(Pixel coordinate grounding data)

+-------+

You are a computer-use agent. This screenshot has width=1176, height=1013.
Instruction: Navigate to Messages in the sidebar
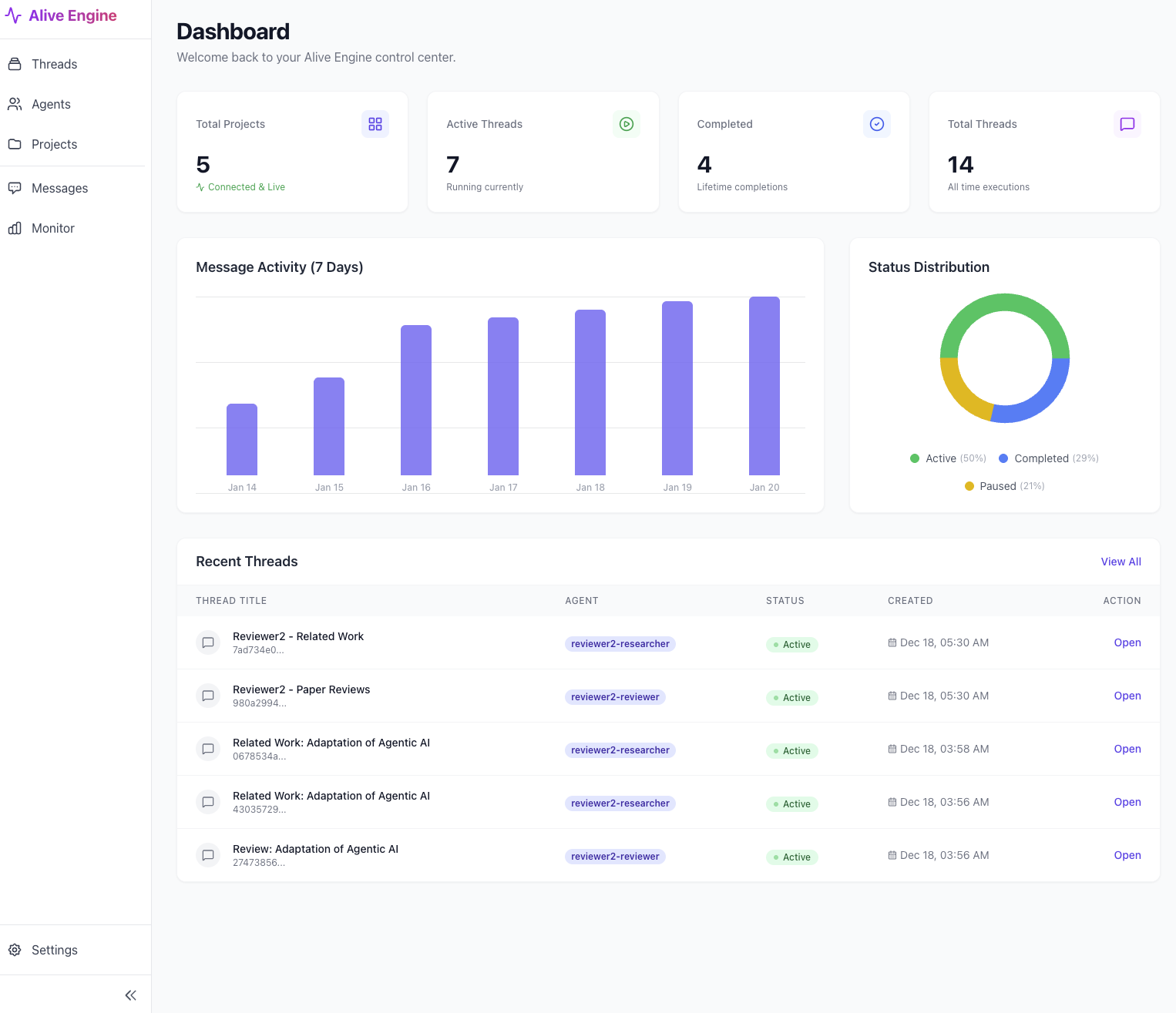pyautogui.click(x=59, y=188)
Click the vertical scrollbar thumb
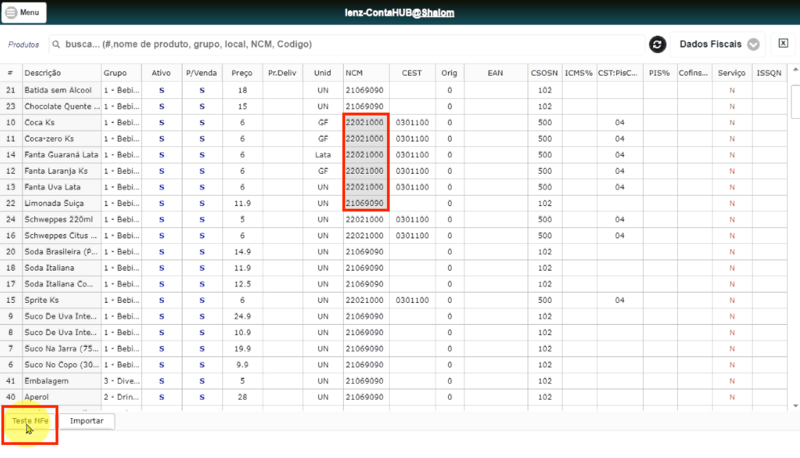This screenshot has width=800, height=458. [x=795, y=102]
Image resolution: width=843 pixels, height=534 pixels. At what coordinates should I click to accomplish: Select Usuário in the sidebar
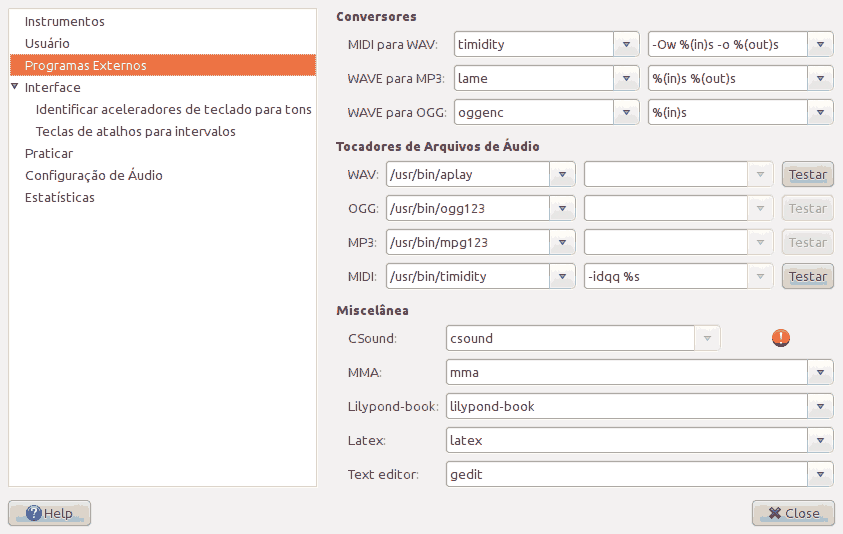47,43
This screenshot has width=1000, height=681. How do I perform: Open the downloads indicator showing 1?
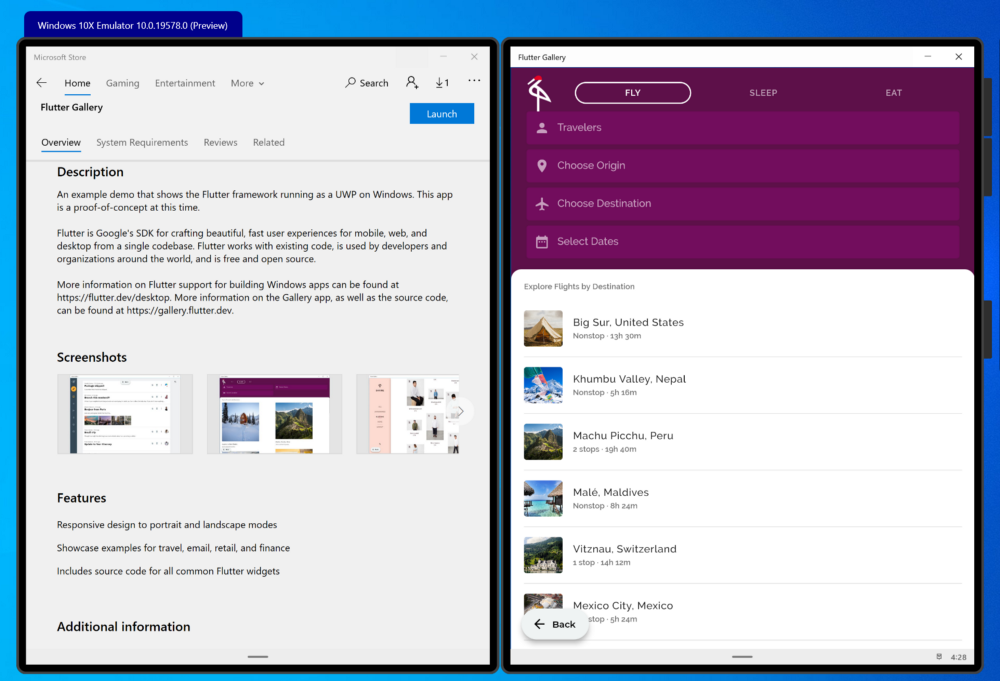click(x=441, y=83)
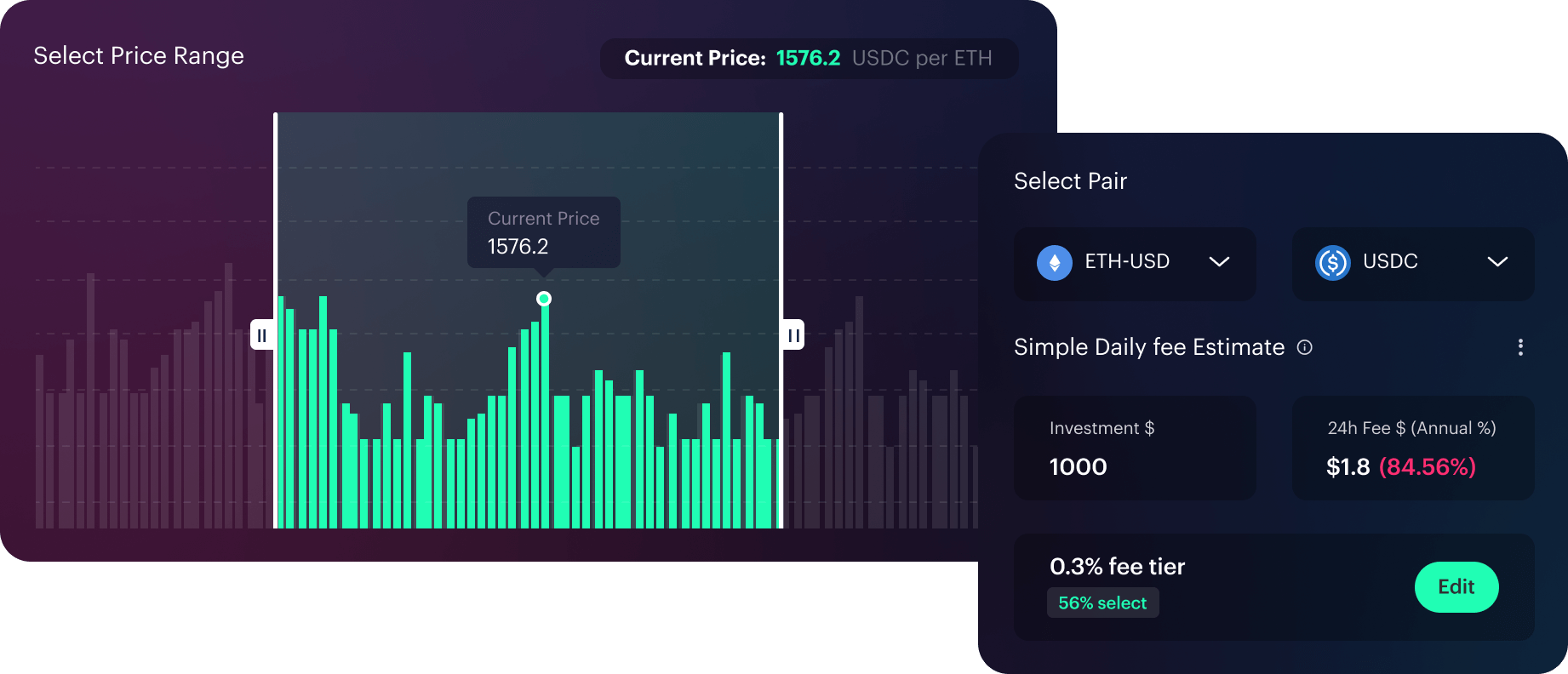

+-------+

Please output the lines from the line that contains "Instruction: Navigate to" through the end of the records, both ends included, exactly and with no pictures.

Instruction: Navigate to Messages in the sidebar
pyautogui.click(x=59, y=188)
Click the vertical scrollbar thumb
This screenshot has width=800, height=458. [x=795, y=102]
Image resolution: width=843 pixels, height=534 pixels. At what coordinates should I click to accomplish: Select Usuário in the sidebar
47,43
This screenshot has width=1000, height=681. How do I perform: Open the downloads indicator showing 1?
click(x=441, y=83)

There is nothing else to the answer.